La nouvelle sensation de
Great Dane Records ? En tous cas, enfin un groupe de
death metal qui tient solidement la route au sein d’un catalogue à la qualité de plus en plus inégale. Cependant, reconnaissons au label français sa capacité indéniable à dénicher des choses rares, à l’image des Vénézuéliens de
BURIAL RUTHLESS.
Actif depuis 2015 mais seulement auteur d’un EP en 2019 (
Human’s Death Pathology), il aura ensuite fallu plus de six ans au groupe pour engendrer son premier album,
Held by Evil, doté d’une pochette à la thématique certes classique mais plutôt accrocheuse. Quant au style en lui-même, il se situe à la croisée des chemins : un fond de
death technique pour une restitution plus brutale que progressive. Cet entre-deux pourrait se transformer en reproche, il n’en sera rien me concernant. En effet, à l’image du puissant « Sweat in My Blood », la complexité des riffs n’est ici qu’un moyen pour atteindre le juste seuil de violence, jamais un prétexte à la branlette égocentrique. C’est une posture que j’apprécie d’autant qu’au-delà de la richesse rythmique les solos développent des mélodies impies au lieu de simplement aligner les notes aussi vite que possible.
Nous retrouverons ainsi au fil des onze compositions l’intensité des dernières œuvres d’une formation telle que
KRISIUN, quelques touches du
feeling mélodique d’
OBSCURA lors des solos notamment ou dans le choix de placer la basse très en avant, le tout parvenant à ne jamais lasser durant les quarante-cinq minutes que dure le LP. En soi, ce n’est pas un exploit mais il y a tellement de sorties qui s’essoufflent à la moitié du parcours que noter ce point n’est finalement pas anecdotique.

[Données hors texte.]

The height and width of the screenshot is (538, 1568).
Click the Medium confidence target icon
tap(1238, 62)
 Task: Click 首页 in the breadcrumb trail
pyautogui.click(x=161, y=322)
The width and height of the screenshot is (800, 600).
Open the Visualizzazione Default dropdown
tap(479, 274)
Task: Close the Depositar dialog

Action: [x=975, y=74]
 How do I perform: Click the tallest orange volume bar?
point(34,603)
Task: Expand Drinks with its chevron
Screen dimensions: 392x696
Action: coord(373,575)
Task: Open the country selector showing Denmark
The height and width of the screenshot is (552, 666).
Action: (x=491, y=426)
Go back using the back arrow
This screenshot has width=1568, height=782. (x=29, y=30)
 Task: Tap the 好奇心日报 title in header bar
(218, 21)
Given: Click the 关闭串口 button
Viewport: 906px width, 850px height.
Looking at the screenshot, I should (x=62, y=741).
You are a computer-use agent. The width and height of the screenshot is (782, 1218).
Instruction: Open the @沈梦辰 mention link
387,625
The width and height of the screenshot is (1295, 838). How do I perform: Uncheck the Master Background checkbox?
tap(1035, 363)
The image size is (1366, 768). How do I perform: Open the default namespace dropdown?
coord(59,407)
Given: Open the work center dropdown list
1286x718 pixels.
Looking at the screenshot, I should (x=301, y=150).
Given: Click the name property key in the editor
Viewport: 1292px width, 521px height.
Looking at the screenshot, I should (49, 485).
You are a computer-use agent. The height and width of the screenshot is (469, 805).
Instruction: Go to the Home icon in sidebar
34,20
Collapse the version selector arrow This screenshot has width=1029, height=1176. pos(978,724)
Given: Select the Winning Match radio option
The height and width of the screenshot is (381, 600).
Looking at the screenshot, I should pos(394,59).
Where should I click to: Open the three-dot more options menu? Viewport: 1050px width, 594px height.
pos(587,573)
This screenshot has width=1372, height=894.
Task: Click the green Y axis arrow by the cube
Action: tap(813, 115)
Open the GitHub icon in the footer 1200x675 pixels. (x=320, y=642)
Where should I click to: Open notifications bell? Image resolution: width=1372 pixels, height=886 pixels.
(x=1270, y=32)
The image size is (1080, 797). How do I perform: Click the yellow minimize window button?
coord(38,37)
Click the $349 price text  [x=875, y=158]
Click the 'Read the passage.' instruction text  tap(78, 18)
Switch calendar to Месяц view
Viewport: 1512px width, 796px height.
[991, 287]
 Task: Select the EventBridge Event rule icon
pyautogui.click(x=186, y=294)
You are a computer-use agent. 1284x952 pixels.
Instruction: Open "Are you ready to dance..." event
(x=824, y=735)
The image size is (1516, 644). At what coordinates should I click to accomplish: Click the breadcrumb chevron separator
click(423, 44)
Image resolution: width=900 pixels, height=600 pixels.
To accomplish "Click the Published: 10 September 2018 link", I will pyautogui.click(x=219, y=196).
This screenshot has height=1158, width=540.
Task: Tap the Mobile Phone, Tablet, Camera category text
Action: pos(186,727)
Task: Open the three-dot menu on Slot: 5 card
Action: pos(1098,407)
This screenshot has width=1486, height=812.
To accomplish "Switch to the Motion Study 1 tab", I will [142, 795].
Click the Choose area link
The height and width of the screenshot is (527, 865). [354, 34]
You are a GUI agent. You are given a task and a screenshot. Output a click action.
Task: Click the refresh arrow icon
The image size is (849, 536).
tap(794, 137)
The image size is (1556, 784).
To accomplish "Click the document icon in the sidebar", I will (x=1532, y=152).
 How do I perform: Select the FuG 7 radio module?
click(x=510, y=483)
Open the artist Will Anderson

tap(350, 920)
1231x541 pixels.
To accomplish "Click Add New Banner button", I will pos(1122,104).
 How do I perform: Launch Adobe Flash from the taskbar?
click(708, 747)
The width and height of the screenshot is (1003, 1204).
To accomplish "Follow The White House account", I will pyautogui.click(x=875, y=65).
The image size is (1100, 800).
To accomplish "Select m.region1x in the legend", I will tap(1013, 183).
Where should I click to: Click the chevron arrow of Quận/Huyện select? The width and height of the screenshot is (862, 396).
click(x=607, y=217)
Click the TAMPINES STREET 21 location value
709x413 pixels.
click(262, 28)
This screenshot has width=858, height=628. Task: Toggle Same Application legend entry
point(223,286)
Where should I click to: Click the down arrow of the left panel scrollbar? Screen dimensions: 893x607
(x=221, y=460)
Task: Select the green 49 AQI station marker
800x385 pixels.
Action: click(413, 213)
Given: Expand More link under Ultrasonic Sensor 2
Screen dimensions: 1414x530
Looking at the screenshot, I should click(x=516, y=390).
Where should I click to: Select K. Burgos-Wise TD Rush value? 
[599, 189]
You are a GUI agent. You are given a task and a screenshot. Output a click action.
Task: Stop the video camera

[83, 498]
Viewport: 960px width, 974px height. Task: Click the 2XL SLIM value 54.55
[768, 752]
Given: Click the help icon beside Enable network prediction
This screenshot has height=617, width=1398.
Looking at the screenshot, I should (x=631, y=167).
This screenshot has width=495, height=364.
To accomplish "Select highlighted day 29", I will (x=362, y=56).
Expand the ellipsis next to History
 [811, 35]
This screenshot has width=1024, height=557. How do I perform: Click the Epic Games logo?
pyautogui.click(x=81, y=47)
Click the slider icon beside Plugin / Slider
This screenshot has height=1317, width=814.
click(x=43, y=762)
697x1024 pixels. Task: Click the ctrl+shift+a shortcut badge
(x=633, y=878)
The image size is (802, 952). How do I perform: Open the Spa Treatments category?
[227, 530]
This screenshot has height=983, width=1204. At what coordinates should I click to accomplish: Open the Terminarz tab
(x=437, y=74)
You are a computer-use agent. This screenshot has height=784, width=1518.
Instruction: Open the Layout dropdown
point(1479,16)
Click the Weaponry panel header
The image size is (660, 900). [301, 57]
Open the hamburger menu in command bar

De plus, la bande désormais basée en Espagne a su se doter d’une production excellente, moderne dans son rendu sonore mais laissant cependant transparaître des influences « vieille école » fort appréciables.
En revanche, si je devais émettre quelques réserves, rares, elle porterait sur le choix dispensable d’une voix claire sur le morceau éponyme ou encore la tendance à placer des introductions pseudo-filmographiques de façon trop récurrente : l’introduction, « Conditionned for the Womb », « Sweat in My Blood », « Held by Devil », l’interlude acoustique « Aire del sur »… Cela n’apporte quasiment rien, voire contribue à faire retomber l’intensité de l’ensemble. Également, le trop mélodico-progressif « Bleeding Memories » s’avère clairement en-deçà des autres pistes en dépit de son final blasté digne des meilleures engeances
tech death.
Cependant, comme il ne s’agit finalement que d’une première parution, cela laisse une marge de progression à
BURIAL RUTHLESS dont j’attends désormais impatiemment la suite des aventures car j’entends là plein de belles choses, un potentiel qui n’a certainement pas encore atteint sa maturité et qui pourrait déboîter dans un futur proche, avec ses vapeurs de
NILE (« Southern Death ») ainsi que sa facilité à aller sur des territoires radicaux, à l’image du final « La caida del aborrecido », parfaite représentation du style des Espagnols et de la maîtrise de leurs instruments, de leur art.